NOTE: If you copy and paste from the Kaggle description that is plagiarism and you will be reported to the Associate Dean’s office and receive a 0 on the project grade.

Project Evaluation Metrics.

The description below describes an ideal project. Projects will be evaluated subjectively by the instructor according to this rubric.

  • Formatting (10 points). The student presented the report in a format that indicated professionalism and care in the organization, writing, and presentation of the overall report.

  • Executive summary (20 points, 1 page). The student was able to present the results of modeling in a way that is rich and interesting as well. There is clear representation of key predictors and key algorithms used.

  • Data description and initial processing (40 points. 3 pages). The student was able to clearly present an overall picture of the data using techniques presented in the class. This includes basic structure field by field descriptions as well as visualization and basic statistics. Where necessary they have adequately used techniques for cleaning the data or generating new features.

  • Modeling and Evaluation(30 points, 2 pages).

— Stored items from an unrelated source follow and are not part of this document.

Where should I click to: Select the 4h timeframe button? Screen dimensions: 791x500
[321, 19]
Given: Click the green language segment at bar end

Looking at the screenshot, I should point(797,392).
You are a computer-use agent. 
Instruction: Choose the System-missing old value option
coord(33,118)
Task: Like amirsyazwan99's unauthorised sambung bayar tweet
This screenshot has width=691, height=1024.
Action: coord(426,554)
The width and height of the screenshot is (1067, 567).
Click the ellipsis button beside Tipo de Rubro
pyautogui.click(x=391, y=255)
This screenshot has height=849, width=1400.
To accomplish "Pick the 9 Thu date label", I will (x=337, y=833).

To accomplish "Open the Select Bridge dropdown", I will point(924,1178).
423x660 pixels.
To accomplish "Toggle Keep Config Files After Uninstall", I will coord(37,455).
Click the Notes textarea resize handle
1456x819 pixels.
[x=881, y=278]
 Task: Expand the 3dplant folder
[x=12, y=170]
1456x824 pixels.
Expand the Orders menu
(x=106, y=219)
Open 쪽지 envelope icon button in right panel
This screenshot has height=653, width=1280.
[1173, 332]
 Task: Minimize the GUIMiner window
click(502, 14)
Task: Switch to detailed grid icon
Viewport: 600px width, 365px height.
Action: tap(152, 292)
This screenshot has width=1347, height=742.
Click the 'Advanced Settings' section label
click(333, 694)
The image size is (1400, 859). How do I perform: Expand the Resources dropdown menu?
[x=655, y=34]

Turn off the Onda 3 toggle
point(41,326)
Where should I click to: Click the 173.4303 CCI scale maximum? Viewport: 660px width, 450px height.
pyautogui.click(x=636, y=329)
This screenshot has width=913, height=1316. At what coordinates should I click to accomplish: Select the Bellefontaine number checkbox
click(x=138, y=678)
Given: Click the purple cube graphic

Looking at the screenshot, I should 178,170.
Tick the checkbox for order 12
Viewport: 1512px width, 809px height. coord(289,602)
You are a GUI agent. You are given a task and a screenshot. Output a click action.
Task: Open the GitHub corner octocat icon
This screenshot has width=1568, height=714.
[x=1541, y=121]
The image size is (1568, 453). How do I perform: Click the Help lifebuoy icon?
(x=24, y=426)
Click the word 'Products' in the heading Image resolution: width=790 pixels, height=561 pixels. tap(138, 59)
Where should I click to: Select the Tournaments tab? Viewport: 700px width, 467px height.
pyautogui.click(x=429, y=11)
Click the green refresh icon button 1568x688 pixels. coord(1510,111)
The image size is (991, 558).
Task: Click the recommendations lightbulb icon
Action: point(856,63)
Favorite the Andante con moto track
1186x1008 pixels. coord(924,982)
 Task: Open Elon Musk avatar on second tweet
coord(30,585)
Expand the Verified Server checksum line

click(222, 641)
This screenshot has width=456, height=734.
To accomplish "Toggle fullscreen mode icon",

There is a clear insightful comparison of approaches, and he predictive characteristics of the different models are clearly compared in a table with appropriate conclusions. There are outside resources consulted in the description of specific algorithms if relevant.

  • Analysis of relevance of independent variables (25 points. 1.5-2 pages). The student was able to clearly present justification of the value of different independent variables. Where possible, exploration of feature creation is provided.

  • Analysis of performance of different model types (25 points, 1.5-2 pages). There are outside resources consulted in the description of specific algorithms if relevant. Outside sources give clarity and there is evidence of some model tuning.

  • Commented Code (20 points, as needed). Clearly commented code has been provided in the assigned Jupyter notebook.

Project Submission

  • *The project report is to be submitted to the LMS. The code is to be supported via Github classroom.

NOTE: If you copy and paste from the Kaggle description that is plagiarism and you will be reported to the Associate Dean’s office and receive a 0 on the project grade.